--- Dataset ---

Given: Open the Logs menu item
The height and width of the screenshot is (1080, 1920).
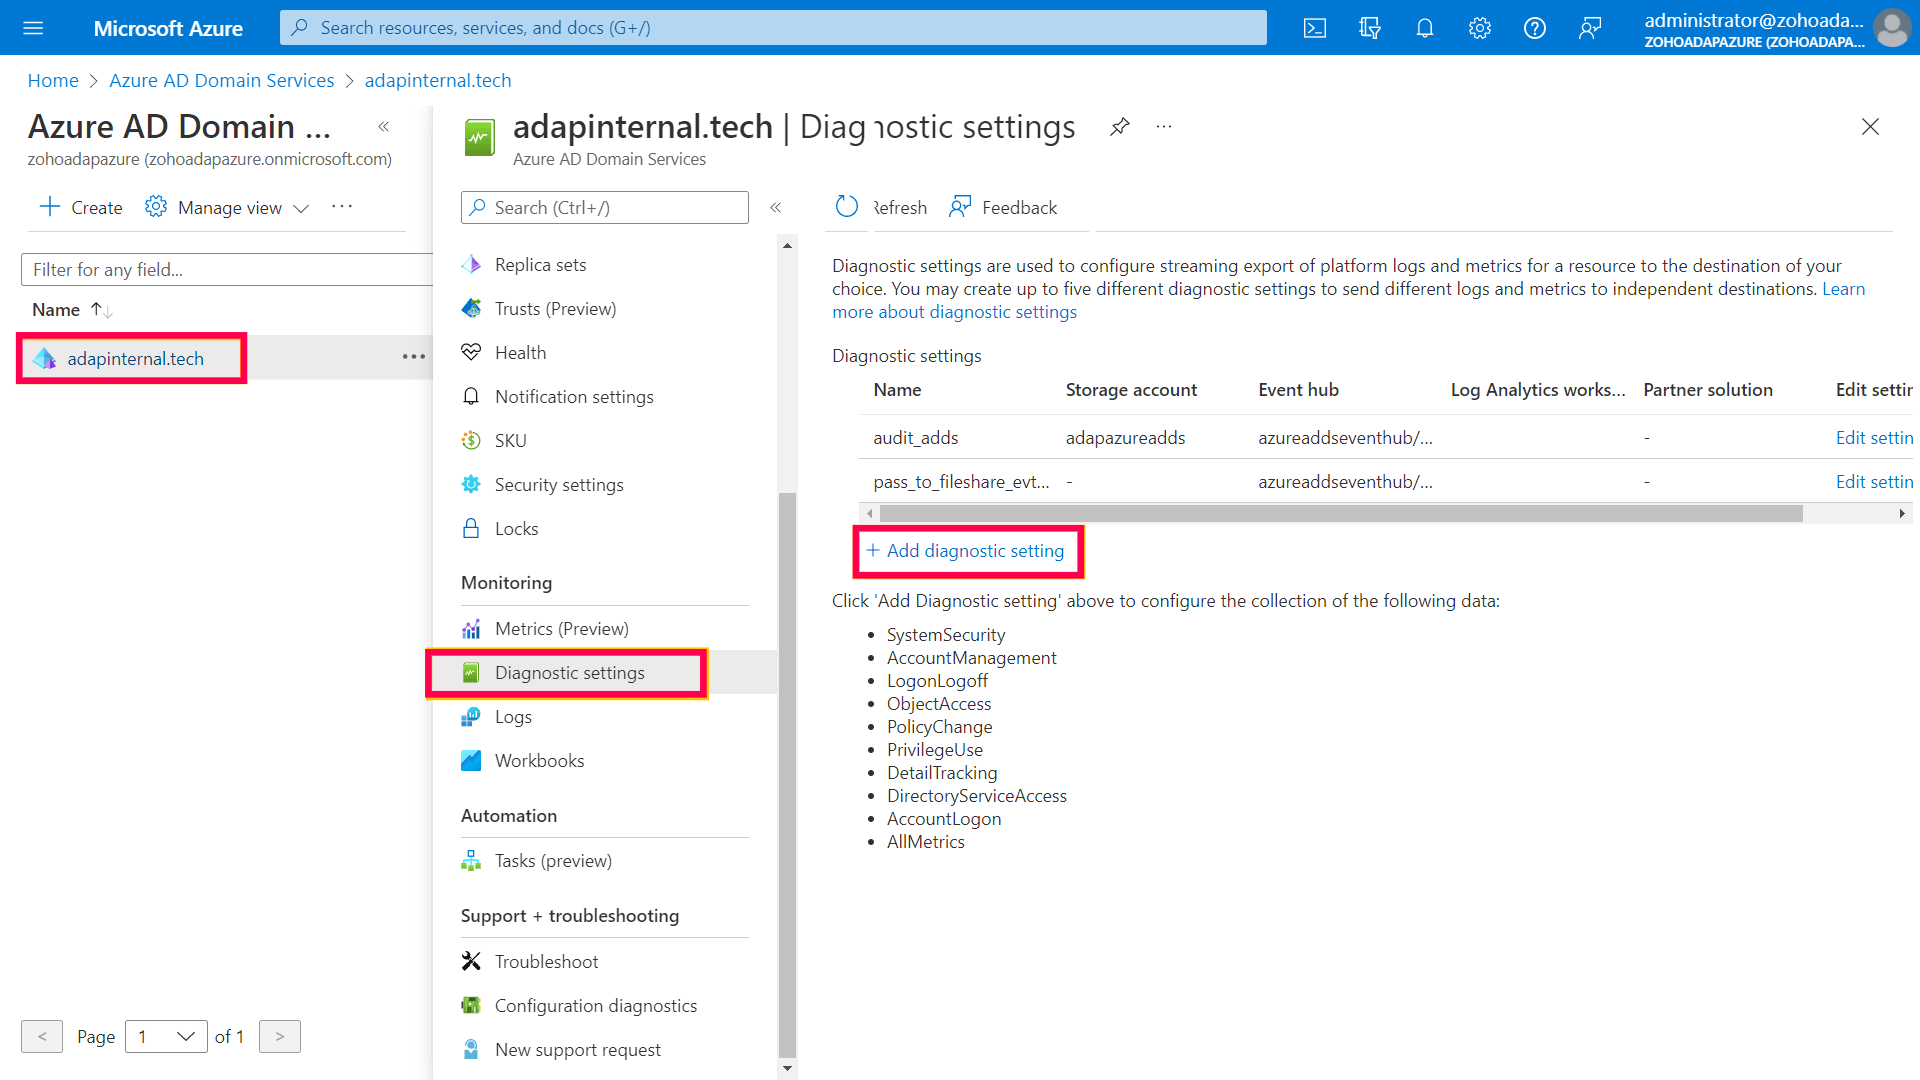Looking at the screenshot, I should click(513, 717).
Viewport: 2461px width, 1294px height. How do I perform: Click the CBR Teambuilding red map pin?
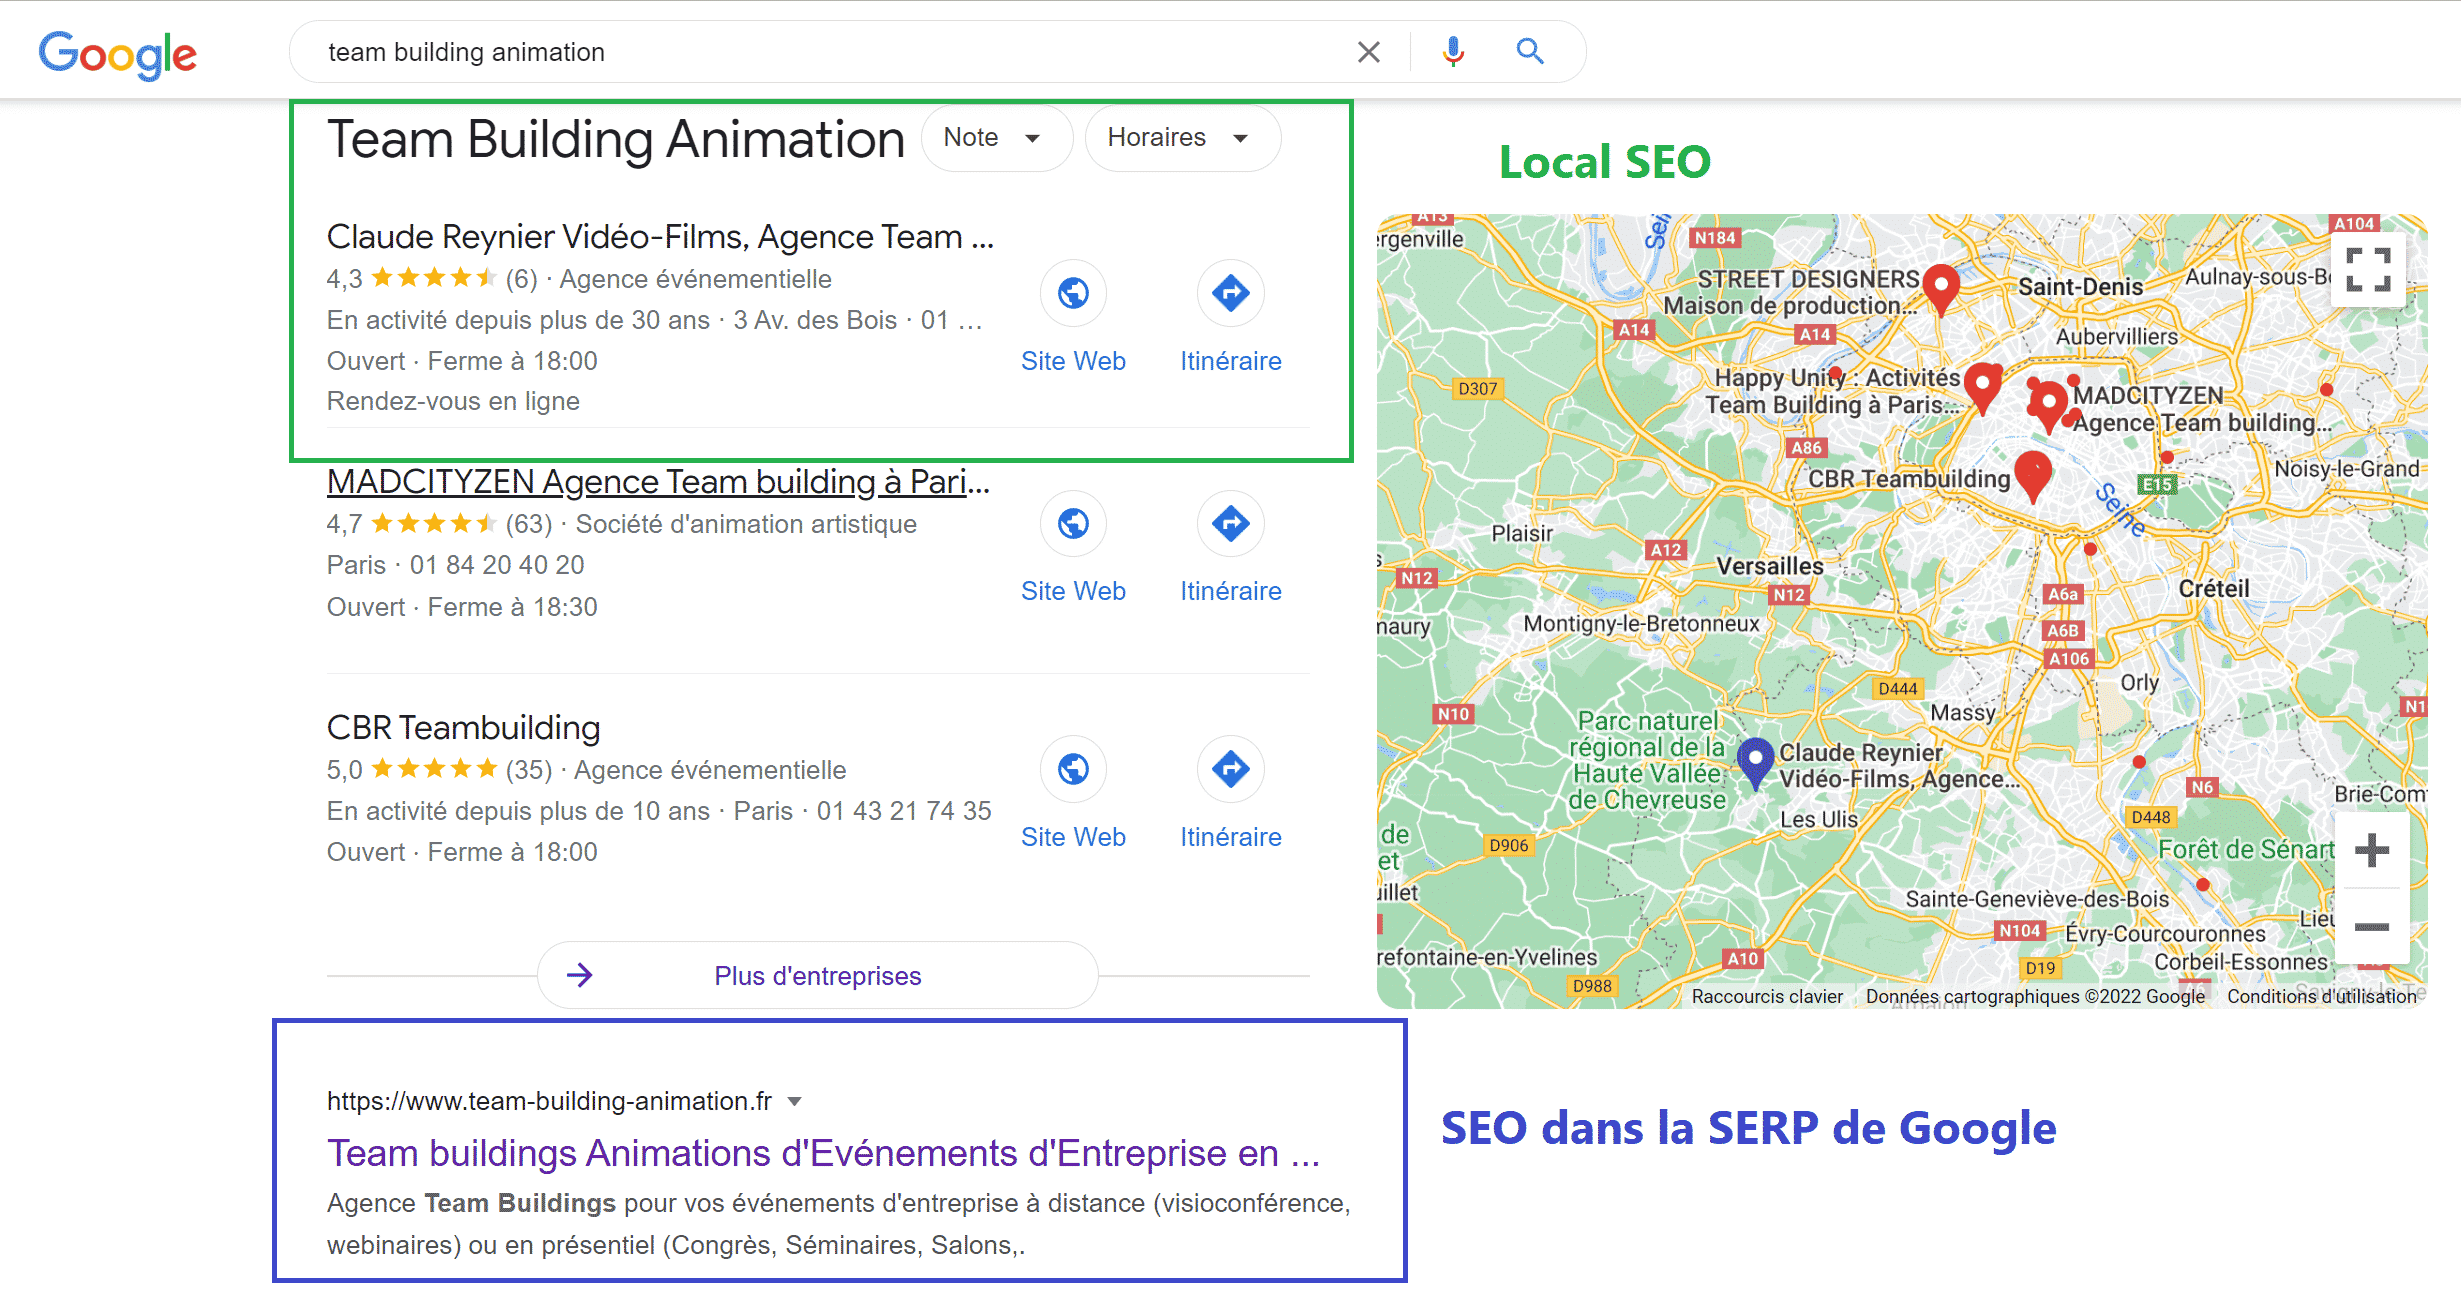click(x=2033, y=472)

---

* **Work to be completed**
Copy every record exactly, leaving the pictures out.

* **Completed task**
Given: Open the Logs menu item
The height and width of the screenshot is (1080, 1920).
Looking at the screenshot, I should click(513, 717).
Viewport: 2461px width, 1294px height. How do I perform: Click the CBR Teambuilding red map pin?
click(x=2033, y=472)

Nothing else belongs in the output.